According to seasonally adjusted data, Latvia’s GDP decreased by 0.4% in the fourth quarter compared to the same period a year earlier.
Economic contraction was also recorded in Germany (-0.2%) and Austria (-1.2%).
Meanwhile, the strongest GDP growth was observed in Ireland (+9.2%), Denmark (+4.1%), Lithuania and Poland (both +3.7%), Croatia (+3.6%), Spain (+3.5%), and Bulgaria (+3.4%). Estonia, along with Belgium and Slovenia, saw a GDP increase of 1.1% over the same period.
On average, GDP in the EU grew by 1.4% in the fourth quarter compared to October–December of the previous year, while the eurozone economy expanded by 1.2%.
Compared to the third quarter (July–September), EU GDP grew by 0.4%, while the eurozone economy increased by 0.2%.

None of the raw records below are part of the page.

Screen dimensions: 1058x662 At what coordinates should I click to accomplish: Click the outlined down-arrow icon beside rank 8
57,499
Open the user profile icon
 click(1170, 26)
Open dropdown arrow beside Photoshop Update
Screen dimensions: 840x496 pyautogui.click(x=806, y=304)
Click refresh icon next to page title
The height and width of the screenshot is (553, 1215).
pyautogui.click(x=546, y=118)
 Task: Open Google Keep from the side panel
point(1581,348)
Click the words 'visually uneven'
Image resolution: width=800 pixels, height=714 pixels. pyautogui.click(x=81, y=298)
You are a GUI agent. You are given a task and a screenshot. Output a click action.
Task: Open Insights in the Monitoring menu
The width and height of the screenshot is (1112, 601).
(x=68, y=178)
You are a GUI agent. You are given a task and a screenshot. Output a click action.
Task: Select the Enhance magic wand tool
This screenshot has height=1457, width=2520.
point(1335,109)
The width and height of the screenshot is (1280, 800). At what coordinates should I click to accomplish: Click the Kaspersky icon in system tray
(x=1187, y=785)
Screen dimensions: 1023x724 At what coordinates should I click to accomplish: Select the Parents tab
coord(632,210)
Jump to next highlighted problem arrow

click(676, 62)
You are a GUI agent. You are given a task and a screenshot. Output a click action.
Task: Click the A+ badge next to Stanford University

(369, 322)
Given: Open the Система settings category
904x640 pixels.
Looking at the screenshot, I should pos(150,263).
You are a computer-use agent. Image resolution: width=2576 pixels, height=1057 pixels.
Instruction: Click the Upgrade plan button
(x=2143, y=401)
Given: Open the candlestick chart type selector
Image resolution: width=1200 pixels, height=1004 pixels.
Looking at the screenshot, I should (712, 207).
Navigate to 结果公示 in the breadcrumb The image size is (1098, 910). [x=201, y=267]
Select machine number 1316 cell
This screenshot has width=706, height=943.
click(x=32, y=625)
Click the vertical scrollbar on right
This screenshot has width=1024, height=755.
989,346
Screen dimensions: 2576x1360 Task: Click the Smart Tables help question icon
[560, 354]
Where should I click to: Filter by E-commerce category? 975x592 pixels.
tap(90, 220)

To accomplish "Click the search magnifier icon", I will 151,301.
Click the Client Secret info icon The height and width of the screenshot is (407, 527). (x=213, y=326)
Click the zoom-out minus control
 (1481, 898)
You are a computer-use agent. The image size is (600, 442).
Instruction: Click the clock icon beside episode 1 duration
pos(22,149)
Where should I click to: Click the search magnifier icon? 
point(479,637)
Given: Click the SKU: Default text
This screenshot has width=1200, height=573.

Quarter-on-quarter economic growth was recorded in 20 EU member states. The highest growth rates were seen in Ireland (+3.6%), Denmark (+1.6%), Portugal (+1.5%), and Croatia (+1.4%). Meanwhile, GDP declined in France (-0.1%), Germany and Finland (both -0.2%), Austria (-0.4%), and Malta (-0.4%), while Latvia’s GDP remained unchanged. Lithuania, along with Spain, Romania, and Sweden, recorded economic growth of 0.8%, while Estonia and the Czech Republic saw a 0.7% increase in GDP.
Data for Luxembourg were not available.
For year-on-year comparisons in the Netherlands, Finland, and Sweden, figures were adjusted for working days.